Molecular modeling studies on phosphonic acid-containing thiazole derivatives: design for fructose-1,6-bisphosphatase inhibitors.

Presently, an in silico modeling was carried out on a series of 63 phosphonic acid-containing thiazole derivatives as fructose-1,6-bisphosphatase (FBPase) inhibitors using CoMFA/CoMSIA and molecular docking methods. The CoMFA and CoMSIA models using 51 molecules in the training set gave r (cv) (2) values of 0.675 and 0.619, r ( 2 ) values of 0.985 and 0.979, respectively. The systemic external validation indicated that our CoMFA and CoMSIA models possessed high predictive powers with r (0) (2) values of 0.995 and 0.994, r (m(test)) (2) values of 0.887 and 0.860, respectively. The 3D contour maps of the CoMFA and CoMSIA provided smooth and interpretable explanation of the structure-activity relationship for the inhibitors. Molecular docking studies revealed that a phosphonic group was essential for binding to the AMP binding site, and some key features were also identified.
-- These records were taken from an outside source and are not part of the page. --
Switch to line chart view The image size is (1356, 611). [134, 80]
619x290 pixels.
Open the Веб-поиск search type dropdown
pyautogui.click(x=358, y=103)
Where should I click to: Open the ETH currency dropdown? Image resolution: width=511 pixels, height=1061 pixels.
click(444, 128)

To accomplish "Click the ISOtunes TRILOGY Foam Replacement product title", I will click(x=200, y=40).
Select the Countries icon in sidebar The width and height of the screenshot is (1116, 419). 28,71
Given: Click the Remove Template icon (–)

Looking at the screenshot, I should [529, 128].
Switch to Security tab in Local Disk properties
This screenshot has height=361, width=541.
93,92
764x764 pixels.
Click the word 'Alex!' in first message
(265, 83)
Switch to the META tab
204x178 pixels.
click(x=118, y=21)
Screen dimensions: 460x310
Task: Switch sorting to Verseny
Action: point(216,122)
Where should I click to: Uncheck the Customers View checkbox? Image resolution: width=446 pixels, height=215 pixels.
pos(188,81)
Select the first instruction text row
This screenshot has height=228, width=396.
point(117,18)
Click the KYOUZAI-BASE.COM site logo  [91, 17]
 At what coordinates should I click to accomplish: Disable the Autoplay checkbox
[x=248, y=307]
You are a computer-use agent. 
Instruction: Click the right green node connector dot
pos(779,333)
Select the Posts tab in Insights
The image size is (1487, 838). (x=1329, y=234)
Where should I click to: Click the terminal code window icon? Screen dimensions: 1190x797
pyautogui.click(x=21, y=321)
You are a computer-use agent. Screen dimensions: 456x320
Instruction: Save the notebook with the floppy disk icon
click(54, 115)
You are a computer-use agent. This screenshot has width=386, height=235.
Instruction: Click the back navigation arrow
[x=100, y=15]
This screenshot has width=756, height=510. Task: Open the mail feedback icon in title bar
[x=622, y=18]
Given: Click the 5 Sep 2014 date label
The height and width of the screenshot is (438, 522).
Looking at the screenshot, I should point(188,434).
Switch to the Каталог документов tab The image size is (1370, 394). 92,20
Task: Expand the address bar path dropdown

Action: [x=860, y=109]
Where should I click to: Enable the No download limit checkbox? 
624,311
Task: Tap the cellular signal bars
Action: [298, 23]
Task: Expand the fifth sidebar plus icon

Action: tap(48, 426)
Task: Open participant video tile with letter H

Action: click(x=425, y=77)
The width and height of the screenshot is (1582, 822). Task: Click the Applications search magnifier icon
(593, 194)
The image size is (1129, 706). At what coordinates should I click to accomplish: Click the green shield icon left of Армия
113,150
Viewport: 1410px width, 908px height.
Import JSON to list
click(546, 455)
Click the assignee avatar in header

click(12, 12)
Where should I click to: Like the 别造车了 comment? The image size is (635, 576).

The analyses of the 3D contour plots and molecular docking results permitted interesting conclusions about the effects of different substituent groups at different positions of the common scaffold, which might guide the design of novel FBPase inhibitors with higher activity and bioavailability. A set of 60 new analogues were designed by utilizing the results revealed in the present study, and were predicted with significantly improved potencies in the developed models. The findings can be quite useful to aid the designing of new fructose-1,6-biphophatase inhibitors with improved biological response.